Université Montpellier 2, CNRS UMR 5554, Institut des Sciences de l'Evolution de Montpellier, Montpellier, France.
PLoS Genet. 2013 Apr;9(4):e1003457. doi: 10.1371/journal.pgen.1003457. Epub 2013 Apr 11.
In animals, the population genomic literature is dominated by two taxa, namely mammals and drosophilids, in which fully sequenced, well-annotated genomes have been available for years. Data from other metazoan phyla are scarce, probably because the vast majority of living species still lack a closely related reference genome. Here we achieve de novo, reference-free population genomic analysis from wild samples in five non-model animal species, based on next-generation sequencing transcriptome data. We introduce a pipe-line for cDNA assembly, read mapping, SNP/genotype calling, and data cleaning, with specific focus on the issue of hidden paralogy detection. In two species for which a reference genome is available, similar results were obtained whether the reference was used or not, demonstrating the robustness of our de novo inferences. The population genomic profile of a hare, a turtle, an oyster, a tunicate, and a termite were found to be intermediate between those of human and Drosophila, indicating that the discordant genomic diversity patterns that have been reported between these two species do not reflect a generalized vertebrate versus invertebrate gap. The genomic average diversity was generally higher in invertebrates than in vertebrates (with the notable exception of termite), in agreement with the notion that population size tends to be larger in the former than in the latter. The non-synonymous to synonymous ratio, however, did not differ significantly between vertebrates and invertebrates, even though it was negatively correlated with genetic diversity within each of the two groups. This study opens promising perspective regarding genome-wide population analyses of non-model organisms and the influence of population size on non-synonymous versus synonymous diversity.

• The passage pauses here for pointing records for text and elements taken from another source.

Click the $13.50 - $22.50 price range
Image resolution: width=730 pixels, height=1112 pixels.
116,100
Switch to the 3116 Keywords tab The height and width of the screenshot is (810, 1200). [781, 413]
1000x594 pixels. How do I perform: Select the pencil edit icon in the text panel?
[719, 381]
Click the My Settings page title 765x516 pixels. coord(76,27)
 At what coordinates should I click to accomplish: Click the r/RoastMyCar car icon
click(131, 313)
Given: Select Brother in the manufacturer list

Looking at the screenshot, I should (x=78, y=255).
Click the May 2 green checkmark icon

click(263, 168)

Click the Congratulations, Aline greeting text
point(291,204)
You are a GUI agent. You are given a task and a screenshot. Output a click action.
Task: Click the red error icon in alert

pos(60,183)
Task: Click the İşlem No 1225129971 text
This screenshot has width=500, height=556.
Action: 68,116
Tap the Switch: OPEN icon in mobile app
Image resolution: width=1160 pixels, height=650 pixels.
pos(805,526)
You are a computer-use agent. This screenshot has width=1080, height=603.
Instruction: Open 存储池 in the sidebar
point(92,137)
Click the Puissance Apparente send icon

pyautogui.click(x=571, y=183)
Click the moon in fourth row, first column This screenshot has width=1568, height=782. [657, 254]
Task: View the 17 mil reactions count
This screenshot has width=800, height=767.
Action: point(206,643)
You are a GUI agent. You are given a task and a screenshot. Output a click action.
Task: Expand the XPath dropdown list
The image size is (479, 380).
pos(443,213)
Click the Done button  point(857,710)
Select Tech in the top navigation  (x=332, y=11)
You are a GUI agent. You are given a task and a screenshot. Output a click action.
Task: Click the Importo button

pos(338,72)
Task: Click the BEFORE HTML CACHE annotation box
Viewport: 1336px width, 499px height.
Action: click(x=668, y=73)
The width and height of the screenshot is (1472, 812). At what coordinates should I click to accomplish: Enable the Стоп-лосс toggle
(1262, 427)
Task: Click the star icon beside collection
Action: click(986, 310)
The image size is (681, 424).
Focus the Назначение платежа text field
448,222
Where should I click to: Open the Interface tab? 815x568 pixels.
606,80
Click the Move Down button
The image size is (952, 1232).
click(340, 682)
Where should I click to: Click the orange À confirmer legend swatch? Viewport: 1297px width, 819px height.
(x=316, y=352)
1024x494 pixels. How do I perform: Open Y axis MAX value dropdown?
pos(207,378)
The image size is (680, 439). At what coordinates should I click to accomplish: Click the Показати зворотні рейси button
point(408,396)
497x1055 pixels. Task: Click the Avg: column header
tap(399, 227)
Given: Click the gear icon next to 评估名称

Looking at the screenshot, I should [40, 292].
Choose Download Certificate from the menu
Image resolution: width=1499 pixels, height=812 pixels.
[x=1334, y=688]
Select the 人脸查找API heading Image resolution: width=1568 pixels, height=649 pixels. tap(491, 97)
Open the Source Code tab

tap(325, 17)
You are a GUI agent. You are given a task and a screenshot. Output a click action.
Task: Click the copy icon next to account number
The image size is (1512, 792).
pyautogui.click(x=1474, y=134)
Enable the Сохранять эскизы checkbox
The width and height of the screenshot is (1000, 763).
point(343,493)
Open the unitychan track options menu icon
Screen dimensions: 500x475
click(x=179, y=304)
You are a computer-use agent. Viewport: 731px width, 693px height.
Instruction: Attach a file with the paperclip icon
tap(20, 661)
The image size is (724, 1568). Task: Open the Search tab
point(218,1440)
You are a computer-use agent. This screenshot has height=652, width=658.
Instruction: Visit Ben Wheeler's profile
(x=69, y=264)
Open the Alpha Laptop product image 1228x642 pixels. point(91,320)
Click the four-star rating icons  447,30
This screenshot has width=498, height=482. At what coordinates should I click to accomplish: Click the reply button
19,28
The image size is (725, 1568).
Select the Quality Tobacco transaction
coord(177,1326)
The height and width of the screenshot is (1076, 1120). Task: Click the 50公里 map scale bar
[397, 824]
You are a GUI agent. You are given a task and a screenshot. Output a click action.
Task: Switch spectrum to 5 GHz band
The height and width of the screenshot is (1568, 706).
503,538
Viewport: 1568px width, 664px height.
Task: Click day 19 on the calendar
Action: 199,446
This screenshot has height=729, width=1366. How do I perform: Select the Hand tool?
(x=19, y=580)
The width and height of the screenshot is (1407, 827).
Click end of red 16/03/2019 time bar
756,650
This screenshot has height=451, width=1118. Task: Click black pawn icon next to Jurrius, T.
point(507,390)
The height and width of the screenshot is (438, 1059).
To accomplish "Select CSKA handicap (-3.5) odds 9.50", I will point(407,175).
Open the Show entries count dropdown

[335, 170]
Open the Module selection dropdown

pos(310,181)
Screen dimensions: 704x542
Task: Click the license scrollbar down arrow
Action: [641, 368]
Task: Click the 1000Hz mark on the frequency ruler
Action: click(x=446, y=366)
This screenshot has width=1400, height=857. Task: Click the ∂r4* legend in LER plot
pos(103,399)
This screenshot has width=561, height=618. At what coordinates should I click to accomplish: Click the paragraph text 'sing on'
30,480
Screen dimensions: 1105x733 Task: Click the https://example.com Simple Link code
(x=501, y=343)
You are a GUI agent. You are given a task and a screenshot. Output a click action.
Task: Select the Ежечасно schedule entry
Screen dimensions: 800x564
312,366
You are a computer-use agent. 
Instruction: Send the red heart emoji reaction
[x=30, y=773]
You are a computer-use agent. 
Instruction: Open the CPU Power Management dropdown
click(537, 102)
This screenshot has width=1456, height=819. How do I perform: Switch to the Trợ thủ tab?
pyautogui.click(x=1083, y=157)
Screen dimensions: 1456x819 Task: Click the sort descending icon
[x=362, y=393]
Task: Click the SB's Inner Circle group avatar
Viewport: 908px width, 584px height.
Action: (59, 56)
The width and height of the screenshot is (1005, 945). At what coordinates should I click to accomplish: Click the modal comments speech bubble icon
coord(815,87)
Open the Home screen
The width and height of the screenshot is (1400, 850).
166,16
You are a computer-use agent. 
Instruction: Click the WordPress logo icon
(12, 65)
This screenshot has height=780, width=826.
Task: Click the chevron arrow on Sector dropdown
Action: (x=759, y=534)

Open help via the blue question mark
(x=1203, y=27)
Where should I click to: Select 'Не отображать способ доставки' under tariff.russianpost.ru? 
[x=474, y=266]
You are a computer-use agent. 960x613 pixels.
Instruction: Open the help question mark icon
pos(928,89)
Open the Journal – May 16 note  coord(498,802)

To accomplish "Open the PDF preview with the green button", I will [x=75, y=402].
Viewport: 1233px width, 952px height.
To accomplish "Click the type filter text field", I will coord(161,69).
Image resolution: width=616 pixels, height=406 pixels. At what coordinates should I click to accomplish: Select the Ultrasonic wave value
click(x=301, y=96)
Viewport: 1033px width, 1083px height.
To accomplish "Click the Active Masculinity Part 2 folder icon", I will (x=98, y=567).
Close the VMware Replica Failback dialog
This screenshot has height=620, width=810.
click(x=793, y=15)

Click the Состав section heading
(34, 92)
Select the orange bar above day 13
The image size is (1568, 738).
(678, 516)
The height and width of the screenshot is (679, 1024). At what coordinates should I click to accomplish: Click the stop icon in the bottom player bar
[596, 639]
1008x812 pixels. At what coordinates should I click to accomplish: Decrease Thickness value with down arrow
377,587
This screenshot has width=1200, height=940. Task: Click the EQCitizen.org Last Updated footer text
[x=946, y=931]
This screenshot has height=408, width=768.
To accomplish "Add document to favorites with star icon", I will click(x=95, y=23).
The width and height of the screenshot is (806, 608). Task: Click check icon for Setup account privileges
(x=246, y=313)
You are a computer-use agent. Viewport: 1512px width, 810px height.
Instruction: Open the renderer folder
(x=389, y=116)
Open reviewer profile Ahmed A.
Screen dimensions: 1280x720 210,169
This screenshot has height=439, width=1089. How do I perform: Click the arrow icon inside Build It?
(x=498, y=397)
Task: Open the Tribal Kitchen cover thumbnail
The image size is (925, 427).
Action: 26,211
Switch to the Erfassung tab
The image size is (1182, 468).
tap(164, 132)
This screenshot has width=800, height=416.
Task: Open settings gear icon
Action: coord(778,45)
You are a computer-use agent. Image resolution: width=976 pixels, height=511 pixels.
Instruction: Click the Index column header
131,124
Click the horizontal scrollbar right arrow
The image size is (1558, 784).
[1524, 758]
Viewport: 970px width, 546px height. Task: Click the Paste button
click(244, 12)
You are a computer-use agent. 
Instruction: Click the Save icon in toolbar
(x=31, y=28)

在动物中,群体基因组学文献主要集中在两个分类群,即哺乳动物和果蝇,这些分类群的基因组已经完全测序并进行了很好的注释,多年来一直可用。其他后生动物门的数据很少,这可能是因为绝大多数现存物种仍然缺乏密切相关的参考基因组。在这里,我们基于下一代测序转录组数据,从五个非模式动物物种的野生样本中实现了无参考的从头参考基因组群体基因组分析。我们介绍了一个 cDNA 组装、读映射、SNP/基因型调用和数据清理的管道,特别关注隐藏的旁系同源检测问题。在有参考基因组的两个物种中,无论是否使用参考基因组,都得到了相似的结果,这证明了我们的从头推断的稳健性。发现野兔、海龟、牡蛎、被囊动物和白蚁的群体基因组特征处于人类和果蝇之间,表明这两个物种之间报道的不一致的基因组多样性模式并不反映广义的脊椎动物与无脊椎动物之间的差距。无意义突变与同义突变的比例在无脊椎动物中普遍高于脊椎动物(白蚁除外),这与群体大小在前一类中比在后一类中更大的观点一致。然而,无意义突变与同义突变的比例在脊椎动物和无脊椎动物之间没有显著差异,尽管它与两组内的遗传多样性呈负相关。这项研究为非模式生物的全基因组群体分析以及群体大小对非同义与同义多样性的影响开辟了有希望的前景。